Pesce: la cottura giusta toglie il rischio parassiti

Pesce: la cottura giusta toglie il rischio parassiti

Il pesce è uno degli alimenti più apprezzati, con i consumatori conquistati dalle numerose specie disponibili e dalle varietà di ingredienti e sistemi che possono essere
usati per prepararle.

Non sono tuttavia solo rose e fiori: il pesce è potenziale rifugio per numerosi parassiti, dagli effetti sulla salute anche

Ad esempio, una ricerca della Boston University, diretta dalla dottoressa Natasha Hochberg e pubblicata su “Clinical Infectious Diseases”, si è occupata dei mezzi di protezione contro
l’Anisakis.

Gli studiosi propongono un trittico di norme. Per iniziare, il pesce deve essere eviscerato appena dopo la cattura, in quanto le larve tendono a risiedere nell’intestino. Poi, gli esemplari
devono essere ispezionati con cura prima di essere commercializzati. Infine, bisogna trattare la materia.

Il trattamento migliore è la cottura: una temperatura oltre i 60° C mantenuta per oltre un minuto uccide le larve di Anisakis. Nessun problema se si vuole consumare pesce crudo,
basta eliminare il rischio tramite congelamento. A riguardo, i parametri EFSA sono di toccare i -15°C per non meno di 96 ore, oppure mantenere -20°C per 24 ore.

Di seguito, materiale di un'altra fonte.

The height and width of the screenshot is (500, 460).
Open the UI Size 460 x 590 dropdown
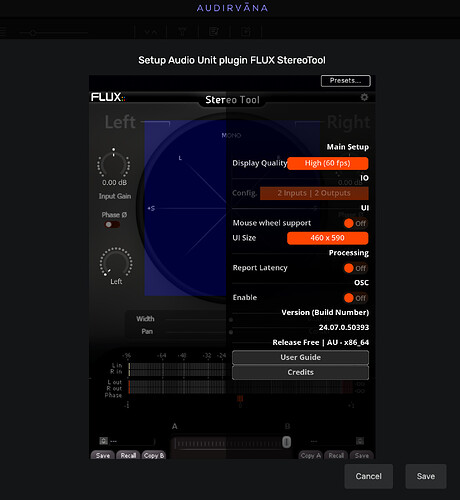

Disco verde anche per la cottura al vapore: l’importante è seguire alcune regole, come spiega il dottore Paolo Aureli, dirigente di ricerca all’Istituto Superiore di Sanità.
Aureli ricorda come il tempo di cottura deve essere regolato in base alle dimensioni: se per i filetti di alice bastano 3 minuti, per un filetto di tonno potrebbe non essere sufficiente
mezz’ora. In generale, “Una temperatura di almeno 65°C al cuore del prodotto rappresenta un’importante protezione non solo nei confronti dell’Anisakis, ma anche di altri eventuali agenti
patogeni”.

Inoltre, il dottor ricorda come condire il pesce con aceto o limone può aumentare il sapore, ma non la sicurezza: i trattamenti non hanno infatti effetto contro l’Anisakis.

E non è un caso che, quando si parla di parassiti del pesce, la maggior parte dell’attenzione sia data all’Anisakis: sempre più addetti ai lavori puntano i riflettori
sull’organismo, evidenziando i numerosi problemi ad esso legati.

Recentemente, un team di studiosi EFSA ha evidenziato come il parassita sia l’unico, tra quelli che infestano il pesce, capace di provocare reazioni allergiche.

Il problema è stato preso in esame da una ricerca dell’Università di Bari, diretta dal dottor Lorenzo Polimeno e pubblicata su ” Foodborne Pathogens and Disease”.

Il team diretto dal dottor Polimeno ha preso in esame 170 volontari, tutti affetti da allergia agli alimenti. Secondo gli studiosi, il 50% del campione era allergico all’Ani s1, uno dei
più significativi allergeni dell’Anisakis. Inoltre, pur sapendo di avere manifestazioni di natura allergica, quasi tutti i volontari erano all’oscuro della causa precisa del problema.

E, spiega Polimeno i rimedi sono limitati: “In questi casi, non resta che evitare qualsiasi tipo di contatto con il pesce contaminato, perché non sempre cottura e congelamento sono
efficaci, probabilmente a causa della termoresistenza di alcuni degli allergeni dell’Anisakis. Il problema andrebbe risolto a monte con controlli più accurati sul pesce in commercio, ma
anche il consumatore deve abituarsi ad ispezionarlo prima di prepararlo”.

FONTE: Natasha S. Hochberg, Davidson H. Hamer, James M. Hughes, and Mary E. Wilson, “Anisakidosis: Perils of the Deep”, Clin Infect Dis. (2010) 51(7): 806-812 doi:10.1086/656238

Lorenzo Polimeno, Mariangela Loiacono, Barbara Pesetti, Rosanna Mallamaci, Maria Mastrodonato, Alessandro Azzarone, Emanuele Annoscia, Francesco Gatti, Anna Cinzia Amoruso, Maria Teresa
Ventura. Foodborne Pathogens and Disease. July 2010, 7(7): 809-814. doi:10.1089/fpd.2009.0484.